Not only wondered at their survival in freezing temperatures (and surviving they did!), but marvelled at their rich knowledge of flora and fauna?
Speaking of special dishes, when you’ve travelled and seen a bit of the world like we have, you not only encounter ‘primitive’ food markets but enter a time-tunnel and see how things used to be for all of us, long ago.
On these expeditions you need to adjust and adapt to the local food, e.g. sometimes a local delicacy such as in the Atlas Mountains of Morocco, sheep eyes in couscous. Or with the Massai of eastern Africa, where I drank “cocktails” of milk and cow’s blood, and elsewhere in Africa munched on fried termites.
[In order to survive, in my boyhood in the Lowlands during WWII we lived on potato peels and flower bulbs, or roots of non-toxic plants. Hunger always triumphs over ‘revulsion’. I know! When some people here in the West say they’re hungry, they mean they have an appetite; many have never experienced real hunger.]

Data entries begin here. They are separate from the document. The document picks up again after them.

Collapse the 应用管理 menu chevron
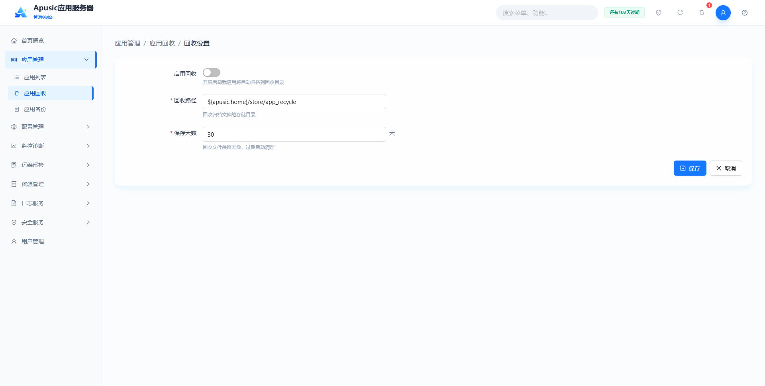This screenshot has width=765, height=386. (86, 60)
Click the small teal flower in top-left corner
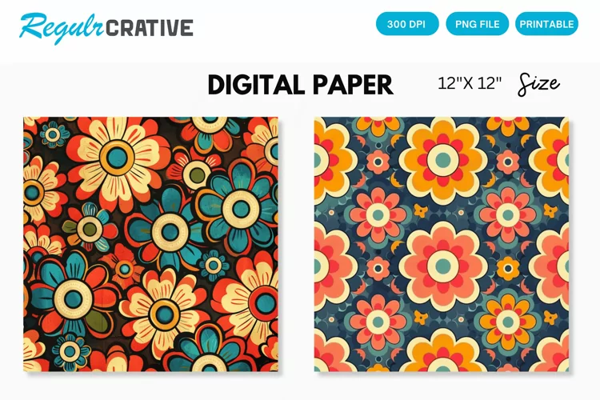 pos(53,134)
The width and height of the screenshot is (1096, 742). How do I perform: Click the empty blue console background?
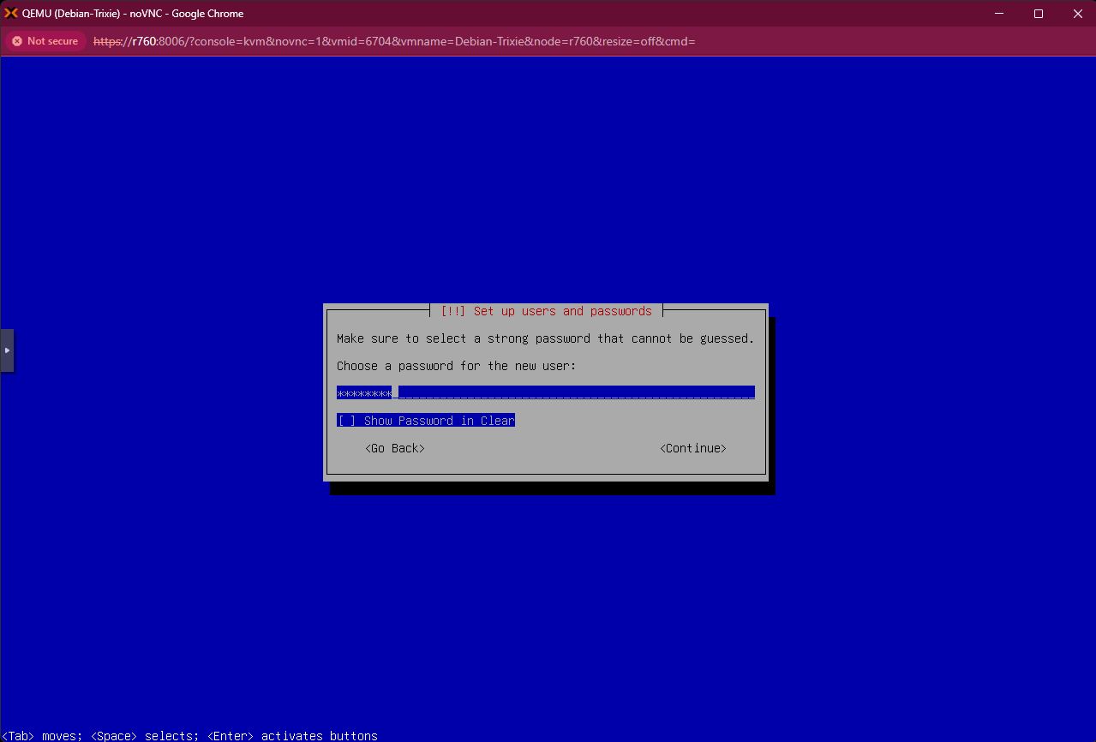[548, 171]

Speaking of markets in far-away lands, if you live in a city in North America you may have a Chinatown. In which case there’s no need to travel to Timbuktu or Harar, Ethiopia to come across foods which for us may be unappetizing.
Here in Victoria’s Chinatown there’s a vast selection of traditional foods, often dried or in powder, as well as many (the so-called aphrodisiacs) which deplete our global rhino, bear or shark population, just to name a few. Of course many nations have been on protein-source diets which we may find unpalatable (such as dogs, considered a delicacy in some parts ofthe Far East.) Recently in the Mekong valley forests, another source of protein was discovered: a spider, the size of a dinner plate.

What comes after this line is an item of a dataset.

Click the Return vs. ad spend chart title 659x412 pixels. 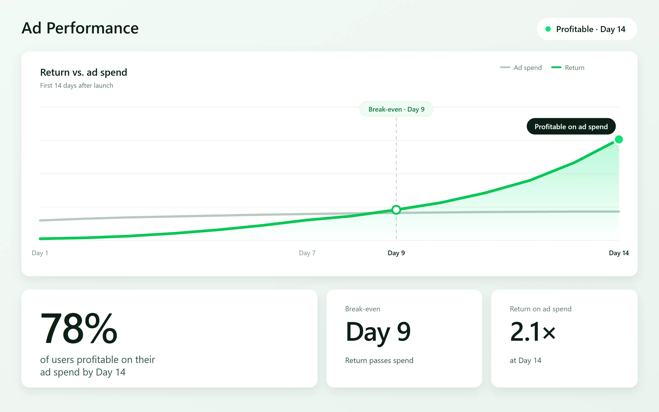(84, 72)
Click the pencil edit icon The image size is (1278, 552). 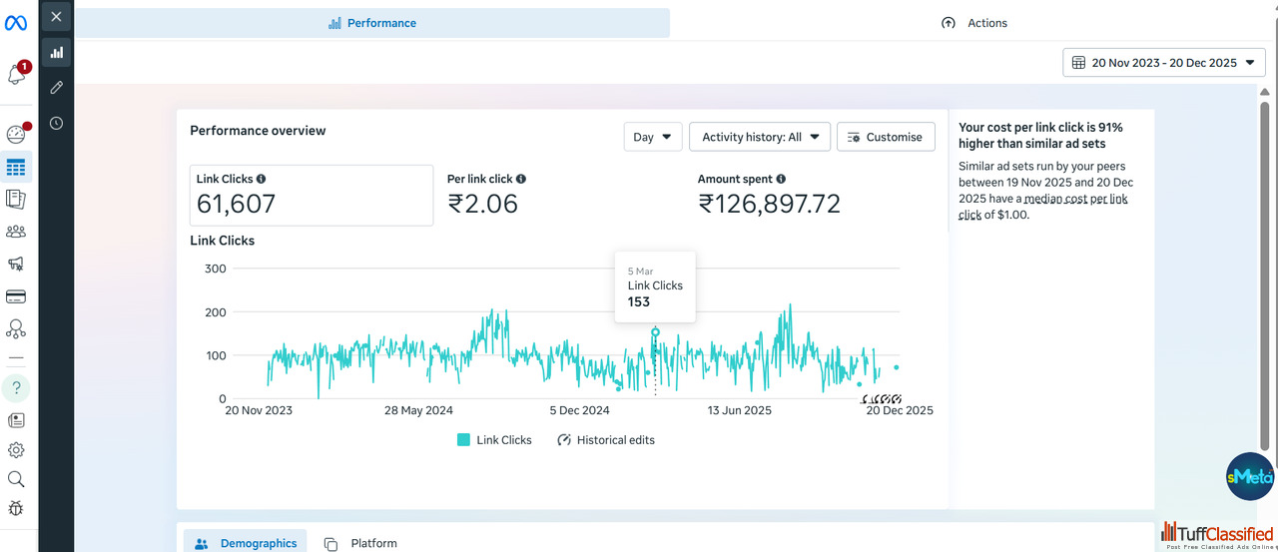pos(56,88)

Going back to those long, cold winters, what were the food sources for Indigenous peoples? Of course there was meat preserved from the hunt, wild fowl, or smoked and dried fish from the oceans and rivers.
Any plant life that could be, was dried, or roots gathered or cultivated (like the primordial carrot which the English call “Queen Anne’s Lace”). There was great knowledge of berries, innocent and not-so-innocent plants, toxic and non-toxic, healing and medicinal ones, plus how to find much-treasured honey. There were smaller forms of Maize, and other earlier versions of what we know as corn, another staple of their diet.

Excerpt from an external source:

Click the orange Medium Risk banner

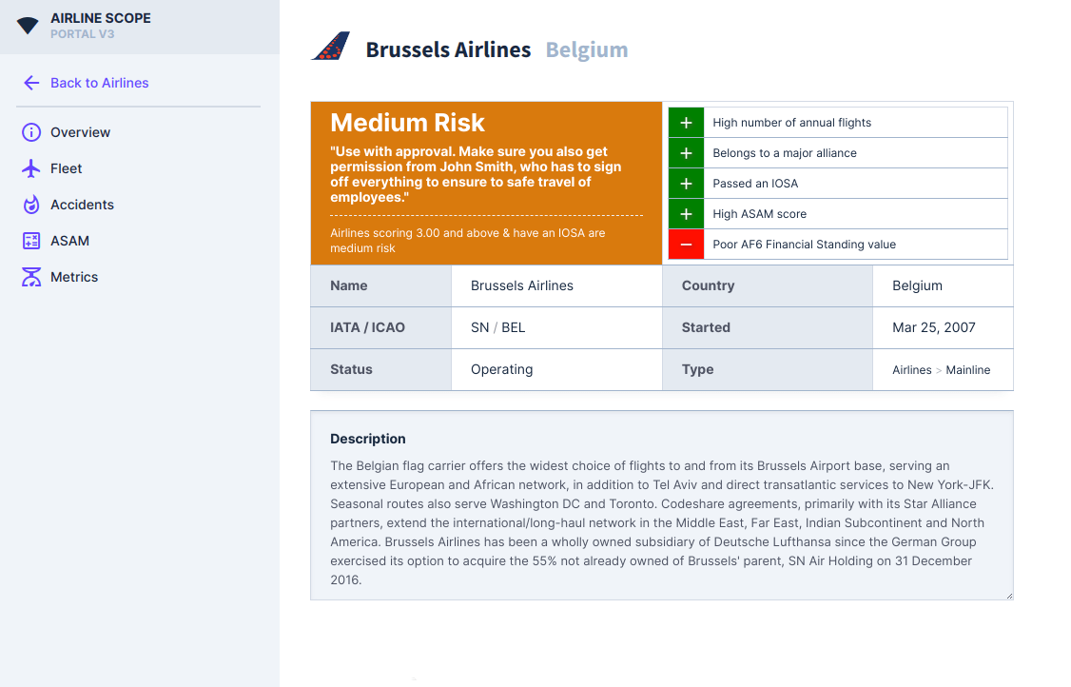(486, 183)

Then of course we came along with our know-it-all attitude and began to ‘proselytize’ the Indigenous peoples, here and elsewhere, upsetting many a “corn” “apple” or whatever-cart, and in the process caused lots of cultural conflicts and irreparable damage.
Much of what we know today, we originally learned from the Indigenous peoples. But their practice of working the land was more what we’d call Horticulture, compared with our Agriculture. (Or Agribusiness.) Our agriculture exhausts the soil. Horticulture sustains it. That’s the big difference.
Tables are turning - - now at the rate we’re depleting our food supplies around the world, we are learning from Indigenous Elders about their vast knowledge of Nature.
So in the future instead of parents telling their children, “If you don’t eat your Brussel sprouts, you’ll get no plum pudding”, we may hear “If you don’t finish your steamed locusts, there’ll be no chocolate-dipped ants for you!”
Or our future gourmet meals may contain grubs, lizards, scorpions, beetles, locusts, worms and other protein-containing delicacies.